Everything either trying to eat you or have sex with you is a common theme in most Amazonian myths. This is no surprise considering they reflect the environment they are from. The law of the jungle is strongest and most apparent in the jungle after all.
This is why it is very strange how the many different tribal groups of Amazonia, belonging to different language groups, come to the same conclusions and ideas regarding sex, shamanism, and spirits…
“Young men anxious to obtain a vision from an ajútap spirit are enjoined to observe the strictest sexual purity, since the taint of sexual pollution is anathema to the spirits. A myth explains that long ago a certain man who failed to remain chaste actually became pregnant. He was forced to endure the mockery of the entire village until an ajútap removed the fetus (which, the myth implies, was not a true child but a reified form of pollution) and granted him a powerful vision. Other myths recount cases of men losing special skills or powers when they succumbed to feminine charms.
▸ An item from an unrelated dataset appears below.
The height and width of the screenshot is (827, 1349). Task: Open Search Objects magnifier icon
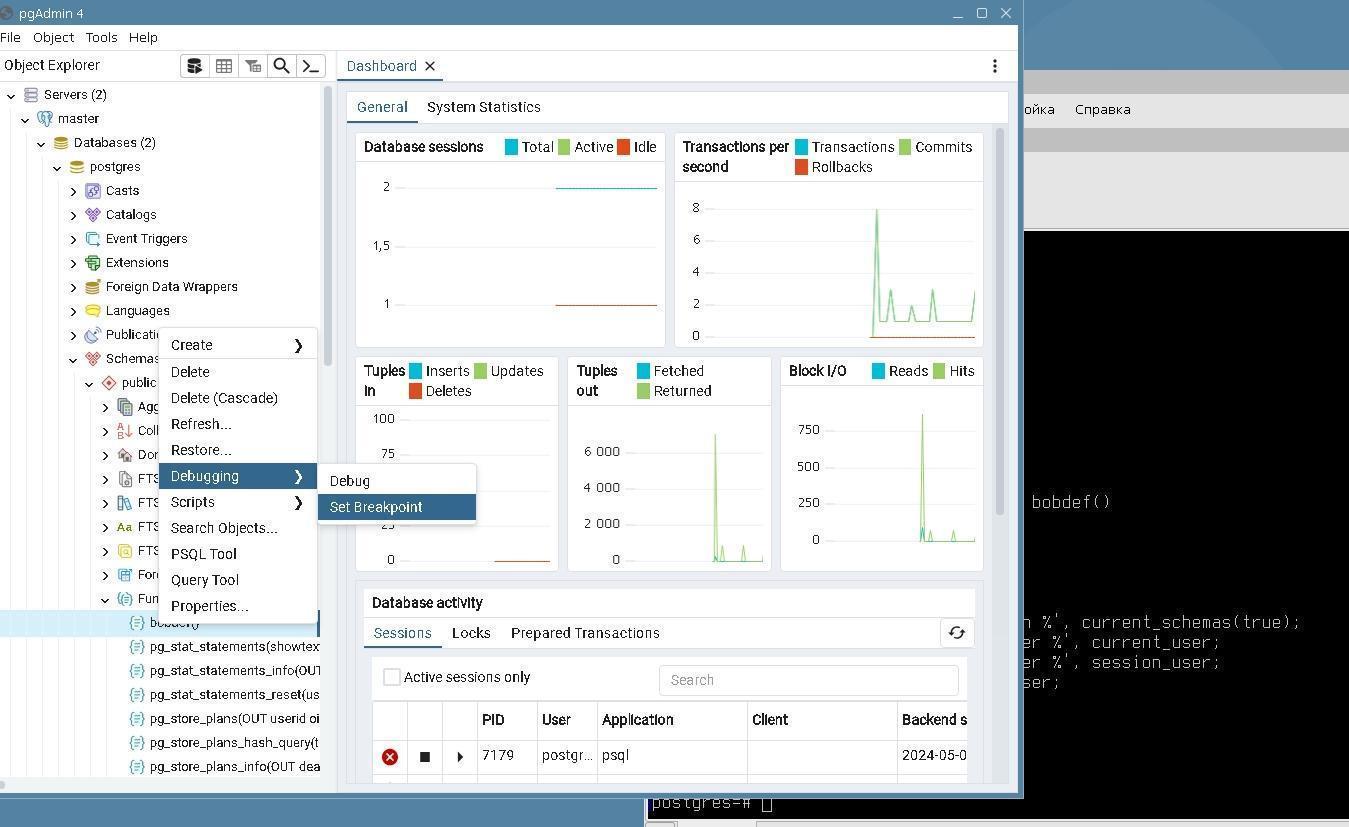click(x=282, y=66)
Today the Aguaruna continue to insist that for both sexes abstinence from intercourse is essential for recovery from a serious illness.”— Michael F. Brown (Awajún)

“During the period of fasting, the novice must also be sexually continent, for the hekura are said to dislike sex and to regard it as shami: filthy. The novices must attempt to attract particular hekura into their chests, a process that takes much time and patience, for the hekura are somewhat coy and fickle, apt to leave and abandon their human host. The interior of a shaman’s body is a veritable cosmos of rivers, streams, mountains, and forests where the hekura can dwell in comfort and happiness. Only the more accomplished shamans have many hekura inside their bodies, and even they must strive to keep the hekura contented. Once you are on good terms with your hekura, you can engage in sex without having your spirits abandon you.”

― Napoleon A. Chagnon (Yanomami)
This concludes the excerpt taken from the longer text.